Liquidity and Capital Resources

Cash and cash equivalents.

Our cash and cash equivalents at June 30, 2019 were held for working capital purposes and were invested primarily in money market funds. We do not enter into investments for trading or speculative purposes. At June 30, 2019 and December 31, 2018, we had $12.7 million and $9.9 million, respectively, of cash and cash equivalents held by subsidiaries in international locations, including subsidiaries located in Japan and the United Kingdom. These earnings can be repatriated to the United States tax-free but will still be subject to foreign withholding taxes. On April 1, 2019, we completed the acquisition of the online video platform assets of Ooyala in exchange for 1,056,763 unregistered shares of our common stock and $3.3 million in cash. We believe that our existing cash and cash equivalents will be sufficient to meet our anticipated working capital and capital expenditure needs over at least the next 12 months.

 

     Six Months Ended June 30,  

Condensed Consolidated Statements of Cash Flow Data

   2019      2018  
     (in thousands)  

Cash flows (used in) provided by operating activities

     (3,881      254  

Cash flows used in investing activities

     (6,073      (2,771

Cash flows provided by financing activities

     1,726        3,889  

Accounts receivable, net.

Our accounts receivable balance fluctuates from period to period, which affects our cash flow from operating activities. The fluctuations vary depending on the timing of our billing activity, cash collections, and changes to our allowance for doubtful accounts. In many instances we receive cash payment from a customer prior to the time we are able to recognize revenue on a transaction. We record these payments as deferred revenue, which has a positive effect on our accounts receivable balances.

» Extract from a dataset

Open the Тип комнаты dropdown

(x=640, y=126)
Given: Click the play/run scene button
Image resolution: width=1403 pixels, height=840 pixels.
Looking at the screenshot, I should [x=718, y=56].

Cash flows (used in) provided by operating activities.

Cash (used in) provided by operating activities consists primarily of net loss adjusted for certain non-cash items including depreciation and amortization, stock-based compensation expense, the provision for bad debts and the effect of changes in working capital and other activities. Cash used in operating activities during the six months ended June 30, 2019 was $3.9 million. The cash flow used in operating activities primarily resulted from net losses of $12.2 million, partially offset by net non-cash charges of $7.0 million and changes in our operating assets and liabilities of $1.4 million. Net non-cash expenses consisted of depreciation and amortization and stock-based compensation of $3.9 million and $2.8 million respectively. Cash outflows also included increases in accounts receivable, prepaid expenses, other assets, and operating leases of $7.7 million, $1.9 million, $435,000 and $162,000 respectively. These outflows were partially offset by increases in accrued expenses and deferred revenue of $7.9 million and $3.6 million.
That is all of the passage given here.